That was a interesting discovery, since it meant that we can rule out anything in the middle. This is a problem in this machine. But the problem remained quite hard to figure out. We deployed to production in a manner similar to what we expect our users will do, so we used Let’s Encrypt as the certificate authority with auto generated certificates.

So we started by seeing where the problem is, whatever this is on the TCP side or the SSL side, we issued the following command:

openssl s_client -connect b.cluster-name.dbs.local.ravendb.net:443

This command showed immediate connection to the server and the client sending the ClientHello properly, but then just hanging there. What was really interesting is that if we waited about 2 minutes, that SSL connection would complete successfully. But we couldn’t figure out any reason why this would be the case. It occurred to me that it might be related to the system handling of reverse DNS lookup. The two minutes timeout was very suspicious, and I assumed that it might be trying to lookup the client certificate and somehow resolve that. That isn’t how it works in general, although the fact that some SSH (and not SSL/TLS) configuration directly relate to this has led us in a merry chase.

Eventually we pulled strace and looked into what is actually going on. We focused on the following calls:

sudo strace -fp 1017 -s 128 -Tfe open,socket,connect,sendto,recvfrom,write

The interesting bits from there are shown here:

As you can see, we are looking at some DNS resolution, as we can tell from the /etc/resolv.conf and /etc/hosts open() calls.

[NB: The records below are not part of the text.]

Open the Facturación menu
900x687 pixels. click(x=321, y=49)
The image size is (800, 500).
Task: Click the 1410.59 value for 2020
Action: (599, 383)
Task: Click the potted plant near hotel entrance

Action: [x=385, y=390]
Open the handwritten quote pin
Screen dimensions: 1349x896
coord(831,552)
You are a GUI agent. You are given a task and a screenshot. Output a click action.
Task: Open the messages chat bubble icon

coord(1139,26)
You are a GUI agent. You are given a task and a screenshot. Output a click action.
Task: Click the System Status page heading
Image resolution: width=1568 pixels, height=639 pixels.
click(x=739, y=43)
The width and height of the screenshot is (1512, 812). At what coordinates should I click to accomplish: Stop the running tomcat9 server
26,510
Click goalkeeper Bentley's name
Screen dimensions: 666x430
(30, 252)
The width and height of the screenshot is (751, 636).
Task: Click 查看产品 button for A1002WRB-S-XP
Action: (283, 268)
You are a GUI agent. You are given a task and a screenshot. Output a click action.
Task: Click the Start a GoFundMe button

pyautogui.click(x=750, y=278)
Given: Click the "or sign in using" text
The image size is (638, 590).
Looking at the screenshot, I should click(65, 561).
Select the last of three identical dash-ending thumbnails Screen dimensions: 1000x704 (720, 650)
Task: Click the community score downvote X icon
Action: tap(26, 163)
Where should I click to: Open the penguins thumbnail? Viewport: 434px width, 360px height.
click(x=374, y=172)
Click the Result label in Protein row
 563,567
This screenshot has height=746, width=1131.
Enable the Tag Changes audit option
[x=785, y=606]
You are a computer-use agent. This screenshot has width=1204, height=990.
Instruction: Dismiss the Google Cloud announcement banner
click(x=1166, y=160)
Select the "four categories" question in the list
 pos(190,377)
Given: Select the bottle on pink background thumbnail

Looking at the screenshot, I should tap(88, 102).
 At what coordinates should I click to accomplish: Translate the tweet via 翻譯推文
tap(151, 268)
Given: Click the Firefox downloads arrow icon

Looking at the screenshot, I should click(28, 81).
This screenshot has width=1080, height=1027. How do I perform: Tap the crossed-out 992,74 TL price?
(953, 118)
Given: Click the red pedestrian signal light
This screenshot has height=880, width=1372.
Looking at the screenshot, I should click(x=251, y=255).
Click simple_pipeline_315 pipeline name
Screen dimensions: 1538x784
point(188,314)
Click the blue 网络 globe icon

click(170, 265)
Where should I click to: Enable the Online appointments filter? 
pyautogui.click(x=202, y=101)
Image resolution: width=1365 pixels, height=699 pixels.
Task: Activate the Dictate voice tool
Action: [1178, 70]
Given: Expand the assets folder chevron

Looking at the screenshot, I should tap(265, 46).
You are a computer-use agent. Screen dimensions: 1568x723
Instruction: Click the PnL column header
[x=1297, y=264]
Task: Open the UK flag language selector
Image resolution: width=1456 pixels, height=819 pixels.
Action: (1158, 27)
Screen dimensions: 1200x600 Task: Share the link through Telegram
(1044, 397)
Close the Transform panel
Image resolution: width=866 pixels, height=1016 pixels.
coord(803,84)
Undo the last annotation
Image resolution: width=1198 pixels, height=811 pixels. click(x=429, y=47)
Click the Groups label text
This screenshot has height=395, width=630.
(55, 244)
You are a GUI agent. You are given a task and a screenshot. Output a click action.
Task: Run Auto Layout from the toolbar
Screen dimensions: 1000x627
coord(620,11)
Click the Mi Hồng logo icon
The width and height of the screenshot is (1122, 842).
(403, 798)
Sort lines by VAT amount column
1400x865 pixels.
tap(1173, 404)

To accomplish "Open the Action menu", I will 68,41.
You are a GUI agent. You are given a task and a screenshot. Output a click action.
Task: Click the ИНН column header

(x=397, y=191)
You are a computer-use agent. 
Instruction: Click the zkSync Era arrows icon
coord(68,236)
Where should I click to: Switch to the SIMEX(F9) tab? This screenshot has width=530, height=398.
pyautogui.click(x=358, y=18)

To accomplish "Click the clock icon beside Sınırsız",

Then we have a connect() to 172.31.0.2 which is an AWS name server. Note that this is done over UDP, as you can see from the SOCK_DGRAM option in the preceding socket() call.

We are getting some data back, and we can see identrust there. And then we see something really suspicious. We have a TCP socket call that goes to 192.35.177.64 on port 80. In other words, this is an HTTP call. What does an HTTP call is doing in the middle of an SSL handshake?

As it turned out, our firewall configuration was blocking outbound connections to port 80. We tested removing that rule and everything came back online and the server was running just fine.

Further inspection revealed that we were calling to: http://apps.identrust.com/roots/dstrootcax3.p7c

And this is where things started to jell together. We are using Let’s Encrypt certificates, and in order to ensure trust, we need to send the full chain to the user. SSL Certificates has the notion of Authority Information Access, which is basically a URL that is registered in the certificate that points to where you can find the certificate that signed this one.

Why is this using HTTP? Because the data that will be fetched is already signed, and it is not a secret. And trying to use HTTPS to fetch it might get us into a loop.

So whenever we had a new SSL connection, we’ll try to connect to IdenTrust to get the full chain to send to the client. The killer here is that if we fail to do so, we’ll send the certificate chain we have (without the missing root), but it will work, since the other side already have this root installed (usually). On Windows, this certificate is installed, so we didn’t see it. On Linux, we didn’t have that certificate installed, so we had to look it up every single time.

The gory details, including dives into the source code are in the GitHub issue. And I do think they are gory. In this case, once we realized what was going on we were able to take steps to handle this. We needed to pre-register the entire chain on the local machine, so any lookup will be able to find it locally, and not do a network call per each SSL connection.

But beyond mutating the global certificate store, there is no real way to prevent that remote call.

Note that this is also true for Windows, although that seems to be implemented much deeper in the stack, and not in managed code, so I wasn’t able to trace where this is actually happening. The really bad thing here is that from the outside, there is no way for us to control or disable this, so this is just something that you have to remember to do when you use certificates, make sure that the entire chain is registered on each machine, otherwise you might have a remote call per connection, or a very long (and synchronous!) hang until the request times out if you are blocking outgoing access.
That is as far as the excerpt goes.